Not to be left out, Deborah Vaughn decides to strike up a close, personal friendship with Larry, flattering him seductively. Kate's mother Suzie Robinson urges her to get Larry back before it is too late. Kate and Larry make up and return to their country home in time for one of the boys to drop a water bomb on them from an upstairs window.

==Cast==

- Doris Day as Kate Robinson Mackay
- David Niven as Lawrence "Larry" Mackay
- Janis Paige as Deborah Vaughn
- Spring Byington as Suzie Robinson
- Richard Haydn as Alfred North
- Patsy Kelly as Maggie
- Jack Weston as Joe Positano
- John Harding as Reverend Norman McQuarry
- Margaret Lindsay as Mona James
- Carmen Phillips as Mary Smith
- Mary Patton as Mrs. Hunter
- Charles Herbert as David Mackay
- Stanley Livingston as Gabriel MacKay
- Flip Mark as George MacKay
- Baby Gellert as Adam McKay

==Production==
MGM acquired rights to the book for $75,000. Jean Kerr stipulated that they had to fictionalize everything to avoid additional publicity for her family.

==Reception==
According to MGM records the film earned $5,150,000 in the US and Canada and $1.9 million elsewhere, resulting in a profit of $1,842,000.

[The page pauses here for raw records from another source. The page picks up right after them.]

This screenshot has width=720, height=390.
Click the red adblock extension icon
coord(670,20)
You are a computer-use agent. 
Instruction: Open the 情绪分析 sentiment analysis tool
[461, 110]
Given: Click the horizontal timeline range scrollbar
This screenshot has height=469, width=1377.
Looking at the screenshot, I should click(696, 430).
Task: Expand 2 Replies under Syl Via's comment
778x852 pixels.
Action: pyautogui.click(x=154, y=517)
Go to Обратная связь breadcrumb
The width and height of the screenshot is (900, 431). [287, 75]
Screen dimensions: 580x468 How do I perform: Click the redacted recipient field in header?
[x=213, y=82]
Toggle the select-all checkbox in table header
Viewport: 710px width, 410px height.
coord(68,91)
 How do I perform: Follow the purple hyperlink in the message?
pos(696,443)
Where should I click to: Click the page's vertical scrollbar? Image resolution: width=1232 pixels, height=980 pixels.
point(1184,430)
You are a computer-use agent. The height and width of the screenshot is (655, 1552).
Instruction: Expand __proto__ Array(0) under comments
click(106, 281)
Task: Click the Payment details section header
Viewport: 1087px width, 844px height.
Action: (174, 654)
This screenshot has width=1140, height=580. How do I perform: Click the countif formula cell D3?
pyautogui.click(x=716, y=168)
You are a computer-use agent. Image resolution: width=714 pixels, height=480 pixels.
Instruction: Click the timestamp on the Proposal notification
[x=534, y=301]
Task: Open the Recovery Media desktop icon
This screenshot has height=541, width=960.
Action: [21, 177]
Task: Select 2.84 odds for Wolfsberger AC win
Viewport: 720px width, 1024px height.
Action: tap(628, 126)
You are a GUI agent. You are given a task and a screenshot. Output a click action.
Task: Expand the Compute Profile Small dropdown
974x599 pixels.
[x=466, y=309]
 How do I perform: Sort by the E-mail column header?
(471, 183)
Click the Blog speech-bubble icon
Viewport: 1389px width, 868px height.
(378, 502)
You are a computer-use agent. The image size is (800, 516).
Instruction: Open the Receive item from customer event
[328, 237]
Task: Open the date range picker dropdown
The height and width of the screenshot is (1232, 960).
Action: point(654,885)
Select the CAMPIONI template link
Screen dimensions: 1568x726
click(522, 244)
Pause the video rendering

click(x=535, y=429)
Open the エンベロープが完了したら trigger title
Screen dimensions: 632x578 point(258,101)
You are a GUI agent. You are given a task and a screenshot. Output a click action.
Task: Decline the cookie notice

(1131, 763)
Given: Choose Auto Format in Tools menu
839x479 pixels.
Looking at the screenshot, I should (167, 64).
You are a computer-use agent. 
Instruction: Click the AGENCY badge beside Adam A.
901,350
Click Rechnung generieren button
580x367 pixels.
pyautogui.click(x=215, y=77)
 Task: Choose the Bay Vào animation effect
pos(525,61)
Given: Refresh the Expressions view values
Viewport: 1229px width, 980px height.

Bosley Crowther of The New York Times found the characters "over-eager, over-witty and overwrought—and also undernourished with the substance of good solid farce." Variety declared, "Yarn launches with a couple of belly laughs, and this high degree of merriment is sustained more or less through its entire 111-minutes' running time, long for a comedy but so well turned out here that it's seldom in need of shearing." Philip K. Scheuer of the Los Angeles Times wrote that "any resemblance between Lawrence Mackay and any drama critic I ever heard of is purely coincidental. What resemblance remains between the essays and the movie I can't say—except that the movie certainly isn't very funny." Harrison's Reports declared, "Although the humor is more of the hearty chuckle than belly laugh variety, there is enough of it to give a merry effect which is delicately balanced against the seriousness of the problems of a professor turned drama critic." John McCarten of The New Yorker wrote, "One and all try hard to amuse, but the screenplay defies them."

==Television adaptation==
A television series based on the film starring Patricia Crowley and Mark Miller ran for 58 episodes on NBC from 1965 to 1967. In the series, Crowley and Miller portrayed Joan Nash, a newspaper columnist, and John Nash, a college professor, raising their four sons in fictional Ridgemont, New York.